[Excerpts from a dataset]
++++++
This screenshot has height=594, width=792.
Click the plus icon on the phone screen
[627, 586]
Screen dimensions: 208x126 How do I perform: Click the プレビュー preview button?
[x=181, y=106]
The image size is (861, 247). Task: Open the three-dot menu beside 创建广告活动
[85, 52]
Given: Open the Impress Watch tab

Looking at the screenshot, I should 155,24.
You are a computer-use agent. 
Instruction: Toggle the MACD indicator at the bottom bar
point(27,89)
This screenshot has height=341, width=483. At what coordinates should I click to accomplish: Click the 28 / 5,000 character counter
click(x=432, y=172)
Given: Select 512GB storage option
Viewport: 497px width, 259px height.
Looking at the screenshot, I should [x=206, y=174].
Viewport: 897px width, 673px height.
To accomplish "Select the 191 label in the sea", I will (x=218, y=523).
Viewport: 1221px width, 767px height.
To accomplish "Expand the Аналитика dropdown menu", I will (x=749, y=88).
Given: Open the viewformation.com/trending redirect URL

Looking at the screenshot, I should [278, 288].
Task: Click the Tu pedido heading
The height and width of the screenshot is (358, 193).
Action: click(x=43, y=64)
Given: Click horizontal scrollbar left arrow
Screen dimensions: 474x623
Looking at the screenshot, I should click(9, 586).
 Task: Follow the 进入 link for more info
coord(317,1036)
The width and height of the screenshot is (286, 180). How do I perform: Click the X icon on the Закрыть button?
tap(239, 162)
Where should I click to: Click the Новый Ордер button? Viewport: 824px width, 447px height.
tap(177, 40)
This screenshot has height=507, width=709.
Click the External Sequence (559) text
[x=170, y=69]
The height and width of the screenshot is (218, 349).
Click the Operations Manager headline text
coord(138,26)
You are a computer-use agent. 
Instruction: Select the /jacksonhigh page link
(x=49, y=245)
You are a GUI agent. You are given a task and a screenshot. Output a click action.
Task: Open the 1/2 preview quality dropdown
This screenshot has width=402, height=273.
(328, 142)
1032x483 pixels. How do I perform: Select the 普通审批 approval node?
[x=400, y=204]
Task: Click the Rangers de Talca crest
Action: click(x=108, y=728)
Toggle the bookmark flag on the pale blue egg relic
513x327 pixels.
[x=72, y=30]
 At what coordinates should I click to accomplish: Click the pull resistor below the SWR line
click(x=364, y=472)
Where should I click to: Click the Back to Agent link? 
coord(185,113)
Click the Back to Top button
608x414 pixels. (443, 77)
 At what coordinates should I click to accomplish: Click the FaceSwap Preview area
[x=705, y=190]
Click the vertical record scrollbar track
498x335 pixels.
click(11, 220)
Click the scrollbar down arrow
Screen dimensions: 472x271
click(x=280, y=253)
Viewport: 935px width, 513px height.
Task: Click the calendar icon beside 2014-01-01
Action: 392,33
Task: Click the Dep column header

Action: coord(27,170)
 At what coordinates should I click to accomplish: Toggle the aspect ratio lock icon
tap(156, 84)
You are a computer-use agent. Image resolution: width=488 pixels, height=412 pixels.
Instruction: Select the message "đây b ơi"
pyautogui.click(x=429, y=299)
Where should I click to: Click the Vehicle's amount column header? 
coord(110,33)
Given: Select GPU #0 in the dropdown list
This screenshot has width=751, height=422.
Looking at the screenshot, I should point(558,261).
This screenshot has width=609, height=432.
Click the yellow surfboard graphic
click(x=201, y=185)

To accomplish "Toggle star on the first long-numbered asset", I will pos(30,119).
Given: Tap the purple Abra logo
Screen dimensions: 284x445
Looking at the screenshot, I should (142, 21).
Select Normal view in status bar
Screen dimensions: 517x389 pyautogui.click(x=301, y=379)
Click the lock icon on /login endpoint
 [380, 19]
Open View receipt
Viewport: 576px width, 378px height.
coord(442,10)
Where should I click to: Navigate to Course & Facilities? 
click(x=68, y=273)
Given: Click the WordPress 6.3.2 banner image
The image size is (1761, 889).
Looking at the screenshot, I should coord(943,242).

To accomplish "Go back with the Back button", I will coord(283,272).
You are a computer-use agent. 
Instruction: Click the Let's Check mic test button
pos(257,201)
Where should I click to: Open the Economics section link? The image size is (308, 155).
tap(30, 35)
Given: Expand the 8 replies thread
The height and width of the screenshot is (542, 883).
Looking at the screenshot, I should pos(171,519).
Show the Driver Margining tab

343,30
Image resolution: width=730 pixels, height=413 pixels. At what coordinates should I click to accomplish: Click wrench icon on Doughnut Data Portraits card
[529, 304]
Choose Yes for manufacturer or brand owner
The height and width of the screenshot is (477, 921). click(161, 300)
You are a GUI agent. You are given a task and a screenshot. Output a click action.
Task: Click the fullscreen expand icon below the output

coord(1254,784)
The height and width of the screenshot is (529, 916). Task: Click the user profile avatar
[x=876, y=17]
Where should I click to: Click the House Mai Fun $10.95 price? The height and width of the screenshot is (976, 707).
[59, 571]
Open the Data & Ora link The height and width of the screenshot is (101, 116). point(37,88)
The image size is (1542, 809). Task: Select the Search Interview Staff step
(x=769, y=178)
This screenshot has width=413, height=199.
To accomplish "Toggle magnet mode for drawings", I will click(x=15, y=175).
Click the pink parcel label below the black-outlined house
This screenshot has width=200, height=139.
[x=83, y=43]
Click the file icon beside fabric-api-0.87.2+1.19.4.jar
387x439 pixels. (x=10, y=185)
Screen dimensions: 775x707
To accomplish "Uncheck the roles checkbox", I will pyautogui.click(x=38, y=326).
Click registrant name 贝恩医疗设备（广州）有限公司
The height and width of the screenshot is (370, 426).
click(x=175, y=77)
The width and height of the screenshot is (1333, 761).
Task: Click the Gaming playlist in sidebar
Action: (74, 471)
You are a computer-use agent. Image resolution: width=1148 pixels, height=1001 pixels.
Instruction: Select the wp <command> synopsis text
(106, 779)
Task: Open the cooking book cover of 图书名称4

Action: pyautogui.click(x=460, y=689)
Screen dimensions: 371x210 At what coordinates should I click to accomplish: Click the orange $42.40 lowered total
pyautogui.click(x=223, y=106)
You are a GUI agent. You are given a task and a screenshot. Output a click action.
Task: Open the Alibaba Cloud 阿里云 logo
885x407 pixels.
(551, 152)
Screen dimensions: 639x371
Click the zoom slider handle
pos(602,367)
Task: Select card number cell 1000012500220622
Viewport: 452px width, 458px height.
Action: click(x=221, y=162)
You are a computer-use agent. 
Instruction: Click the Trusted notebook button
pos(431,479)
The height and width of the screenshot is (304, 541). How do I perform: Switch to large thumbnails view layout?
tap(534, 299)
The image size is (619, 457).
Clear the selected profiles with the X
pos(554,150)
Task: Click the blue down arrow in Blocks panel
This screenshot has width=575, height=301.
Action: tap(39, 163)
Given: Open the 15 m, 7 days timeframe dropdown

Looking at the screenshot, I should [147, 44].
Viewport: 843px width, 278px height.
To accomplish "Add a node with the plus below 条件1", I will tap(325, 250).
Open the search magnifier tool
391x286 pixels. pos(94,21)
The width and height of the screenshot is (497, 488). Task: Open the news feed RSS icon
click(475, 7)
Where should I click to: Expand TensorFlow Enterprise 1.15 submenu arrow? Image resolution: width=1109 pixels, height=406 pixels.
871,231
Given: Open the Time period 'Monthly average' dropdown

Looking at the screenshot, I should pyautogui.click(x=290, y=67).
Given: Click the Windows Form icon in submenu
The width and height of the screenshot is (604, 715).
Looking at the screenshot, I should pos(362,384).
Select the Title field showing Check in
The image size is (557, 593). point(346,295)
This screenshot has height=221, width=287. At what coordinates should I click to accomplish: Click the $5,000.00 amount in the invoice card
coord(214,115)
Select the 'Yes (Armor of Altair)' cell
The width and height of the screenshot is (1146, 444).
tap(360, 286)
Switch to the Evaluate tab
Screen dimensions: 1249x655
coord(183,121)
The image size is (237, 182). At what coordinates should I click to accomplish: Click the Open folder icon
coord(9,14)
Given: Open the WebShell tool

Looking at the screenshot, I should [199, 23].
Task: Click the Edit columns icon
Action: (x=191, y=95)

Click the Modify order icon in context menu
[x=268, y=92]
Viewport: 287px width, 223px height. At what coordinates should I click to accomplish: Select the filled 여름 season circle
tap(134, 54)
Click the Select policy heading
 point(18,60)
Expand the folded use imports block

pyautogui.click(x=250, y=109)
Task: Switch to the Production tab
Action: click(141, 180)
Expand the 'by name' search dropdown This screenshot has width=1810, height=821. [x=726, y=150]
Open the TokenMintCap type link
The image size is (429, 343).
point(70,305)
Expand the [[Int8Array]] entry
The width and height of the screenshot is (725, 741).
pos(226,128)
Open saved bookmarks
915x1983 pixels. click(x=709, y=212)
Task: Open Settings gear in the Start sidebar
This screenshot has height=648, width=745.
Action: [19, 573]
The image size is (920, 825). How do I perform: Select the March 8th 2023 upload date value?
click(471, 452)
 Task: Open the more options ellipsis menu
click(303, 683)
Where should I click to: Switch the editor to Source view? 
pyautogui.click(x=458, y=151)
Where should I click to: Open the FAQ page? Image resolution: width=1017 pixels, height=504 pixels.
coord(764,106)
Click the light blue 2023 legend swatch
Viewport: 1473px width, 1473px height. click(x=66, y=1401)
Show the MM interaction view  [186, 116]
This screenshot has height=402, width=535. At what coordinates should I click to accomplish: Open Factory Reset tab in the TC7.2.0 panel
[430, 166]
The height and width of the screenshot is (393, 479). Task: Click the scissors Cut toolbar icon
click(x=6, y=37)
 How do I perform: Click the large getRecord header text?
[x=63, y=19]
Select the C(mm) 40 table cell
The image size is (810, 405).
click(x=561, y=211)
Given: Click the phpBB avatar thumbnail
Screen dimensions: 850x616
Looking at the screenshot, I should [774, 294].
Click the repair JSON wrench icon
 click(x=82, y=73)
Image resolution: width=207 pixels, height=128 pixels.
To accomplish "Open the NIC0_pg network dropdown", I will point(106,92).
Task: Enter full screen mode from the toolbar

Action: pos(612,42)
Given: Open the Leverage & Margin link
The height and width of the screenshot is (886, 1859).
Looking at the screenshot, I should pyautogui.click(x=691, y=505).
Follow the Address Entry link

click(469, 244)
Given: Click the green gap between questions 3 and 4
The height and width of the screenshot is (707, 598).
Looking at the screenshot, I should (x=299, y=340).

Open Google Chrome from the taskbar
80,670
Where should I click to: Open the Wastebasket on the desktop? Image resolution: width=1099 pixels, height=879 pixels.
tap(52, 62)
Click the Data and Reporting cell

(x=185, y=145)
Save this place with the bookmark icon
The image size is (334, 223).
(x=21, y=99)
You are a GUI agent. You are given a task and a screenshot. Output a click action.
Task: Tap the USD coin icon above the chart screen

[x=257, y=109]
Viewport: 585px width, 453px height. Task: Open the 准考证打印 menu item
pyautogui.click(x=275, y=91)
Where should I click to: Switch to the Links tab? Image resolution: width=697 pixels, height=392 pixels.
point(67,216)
++++++
> _INSTRUCTIONS FOR THE TASK_
Gather and copy every line of the data in which the string "label" is found.

> _RESULT_
To accomplish "Select the 191 label in the sea", I will (x=218, y=523).
Click the pink parcel label below the black-outlined house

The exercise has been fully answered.